Seek out opportunities
- Follow organisations and individuals in the industry you want to work in, to keep up with the latest trends.
- LinkedIn is a great tool for researching employers. Following an employer on LinkedIn will give you useful updates on recruitment activity within the company.
- Companies and organisations are utilising Facebook for promotion, branding and to reach a wider audience and featuring career opportunities and graduate recruitment programmes. By being well connected and proactive, you will be able to track the opportunities you are interested in.
- A Twitter search can help you identify new opportunities, give you access to Hiring Manager, Business Owners or Recruiters. Be careful not to stalk, beg or spam potential employers. You can also look for people working in careers (or companies) that you are interested in and follow them. This may give you an insight into the company culture, as well as potential job leads. Use LinkedIn and Twitter in tandem to identify potential contacts. BE PROFESSIONAL and APPROPRIATE.
- The great thing about social media is that it lets you communicate with people you might not meet in real life. Create your own networks by making contact with people who work at companies you’re interested in.
- Building networks is a long-term process but it is worth investing the time. Interact with people: learn from them, and show what you can contribute. Join LinkedIn groups or specialist forums and share knowledge. Have conversations with like-minded people and build virtual relationships – in fact, this is often easier online than in person. Make sure people know you are looking for work, but don’t push it. Develop relationships before you ask for help.
- Twitter is great for networking as, unlike Facebook, you are more likely to come into contact with people outside your immediate circle.
Dos and donts
- Do create a professional online profile
- Do know your brand and focus
- Do be consistent with your Profile and Information across Social Media Platforms
- Do follow companies, Individuals and organisations that are within your target career sector.

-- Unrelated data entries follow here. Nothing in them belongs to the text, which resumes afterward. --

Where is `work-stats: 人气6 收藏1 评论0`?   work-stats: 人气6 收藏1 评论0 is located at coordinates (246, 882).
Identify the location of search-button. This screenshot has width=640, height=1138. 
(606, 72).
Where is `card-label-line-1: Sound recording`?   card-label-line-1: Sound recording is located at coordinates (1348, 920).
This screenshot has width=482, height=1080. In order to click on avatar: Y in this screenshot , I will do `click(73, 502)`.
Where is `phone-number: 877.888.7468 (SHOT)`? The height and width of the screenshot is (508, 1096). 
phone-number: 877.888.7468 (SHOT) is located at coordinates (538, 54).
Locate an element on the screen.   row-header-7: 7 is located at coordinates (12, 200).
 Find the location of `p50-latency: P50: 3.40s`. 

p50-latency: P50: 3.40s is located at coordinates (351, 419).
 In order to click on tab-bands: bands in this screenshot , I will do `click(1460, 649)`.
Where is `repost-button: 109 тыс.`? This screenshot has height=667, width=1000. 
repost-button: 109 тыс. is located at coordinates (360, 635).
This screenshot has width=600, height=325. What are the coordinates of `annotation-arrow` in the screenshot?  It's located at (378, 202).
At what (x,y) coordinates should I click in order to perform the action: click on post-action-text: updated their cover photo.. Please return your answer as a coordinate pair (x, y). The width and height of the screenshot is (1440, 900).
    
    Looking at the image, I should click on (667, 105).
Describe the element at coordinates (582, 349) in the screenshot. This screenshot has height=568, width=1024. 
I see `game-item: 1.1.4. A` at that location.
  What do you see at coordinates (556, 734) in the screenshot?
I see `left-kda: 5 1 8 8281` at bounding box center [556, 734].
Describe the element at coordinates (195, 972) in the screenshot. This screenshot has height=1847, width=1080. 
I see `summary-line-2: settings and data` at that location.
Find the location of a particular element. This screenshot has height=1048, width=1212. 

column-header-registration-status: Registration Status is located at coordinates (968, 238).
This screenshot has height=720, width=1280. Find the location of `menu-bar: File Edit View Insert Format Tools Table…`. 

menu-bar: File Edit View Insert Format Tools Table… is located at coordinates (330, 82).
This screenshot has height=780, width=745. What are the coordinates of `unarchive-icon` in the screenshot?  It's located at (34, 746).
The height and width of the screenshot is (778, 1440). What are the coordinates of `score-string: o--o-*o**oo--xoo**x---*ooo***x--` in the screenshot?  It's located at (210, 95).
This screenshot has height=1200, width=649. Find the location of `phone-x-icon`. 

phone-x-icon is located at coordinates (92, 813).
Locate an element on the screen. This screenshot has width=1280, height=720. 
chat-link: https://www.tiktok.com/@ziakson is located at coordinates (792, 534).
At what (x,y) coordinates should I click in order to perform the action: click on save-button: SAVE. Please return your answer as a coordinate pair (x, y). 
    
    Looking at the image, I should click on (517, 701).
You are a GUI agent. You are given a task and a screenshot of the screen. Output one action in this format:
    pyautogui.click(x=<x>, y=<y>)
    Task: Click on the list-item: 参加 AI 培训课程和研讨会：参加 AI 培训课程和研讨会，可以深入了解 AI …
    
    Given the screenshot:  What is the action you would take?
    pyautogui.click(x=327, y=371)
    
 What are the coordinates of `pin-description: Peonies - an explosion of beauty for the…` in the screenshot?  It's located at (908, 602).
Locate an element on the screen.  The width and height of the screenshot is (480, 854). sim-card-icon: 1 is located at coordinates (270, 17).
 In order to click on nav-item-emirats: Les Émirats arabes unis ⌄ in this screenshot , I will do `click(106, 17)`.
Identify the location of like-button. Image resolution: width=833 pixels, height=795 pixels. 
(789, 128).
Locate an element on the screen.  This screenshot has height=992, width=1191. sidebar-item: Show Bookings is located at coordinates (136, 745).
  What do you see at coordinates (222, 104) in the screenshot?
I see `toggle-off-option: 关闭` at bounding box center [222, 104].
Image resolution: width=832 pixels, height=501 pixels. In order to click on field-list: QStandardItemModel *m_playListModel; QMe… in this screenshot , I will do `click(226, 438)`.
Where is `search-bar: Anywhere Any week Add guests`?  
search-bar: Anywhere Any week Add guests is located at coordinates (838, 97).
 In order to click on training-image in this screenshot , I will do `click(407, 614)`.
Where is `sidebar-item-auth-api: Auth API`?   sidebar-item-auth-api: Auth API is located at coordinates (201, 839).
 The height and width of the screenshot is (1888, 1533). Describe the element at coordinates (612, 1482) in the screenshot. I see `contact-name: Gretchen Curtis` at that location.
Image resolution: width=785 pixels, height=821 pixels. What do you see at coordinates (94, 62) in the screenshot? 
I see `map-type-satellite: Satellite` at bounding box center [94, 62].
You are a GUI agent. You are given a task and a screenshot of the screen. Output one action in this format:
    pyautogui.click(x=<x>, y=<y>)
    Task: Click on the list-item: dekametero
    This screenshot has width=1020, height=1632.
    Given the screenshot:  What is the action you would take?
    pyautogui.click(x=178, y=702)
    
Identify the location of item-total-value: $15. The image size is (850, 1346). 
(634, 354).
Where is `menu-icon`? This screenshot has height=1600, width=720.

- Do Like, Share and Retweet- Interact with their social media activity. Make yourself visible and relevant
- Do make contact – Identify Hiring Managers/Recruiters online and make them aware you are interested in working within their organisations.
- Don’t set up a Social Media Profile and then never update it
- Don’t be inconsistent, make sure you continue to be proactive
- Don’t mix your personal and professional profiles. Be careful what is in the Public Domain. Employers and Recruiters check online profiles.
- Don’t contact a company and then not follow up. Always pursue a pro-active approach. The Recruiter/Hiring Manager will remember you.
- Don’t post unfavourable pieces about your current work on social media.
Declan McGrath is Food, Pharmaceutical and Engineering Manager with Eden Recruitment.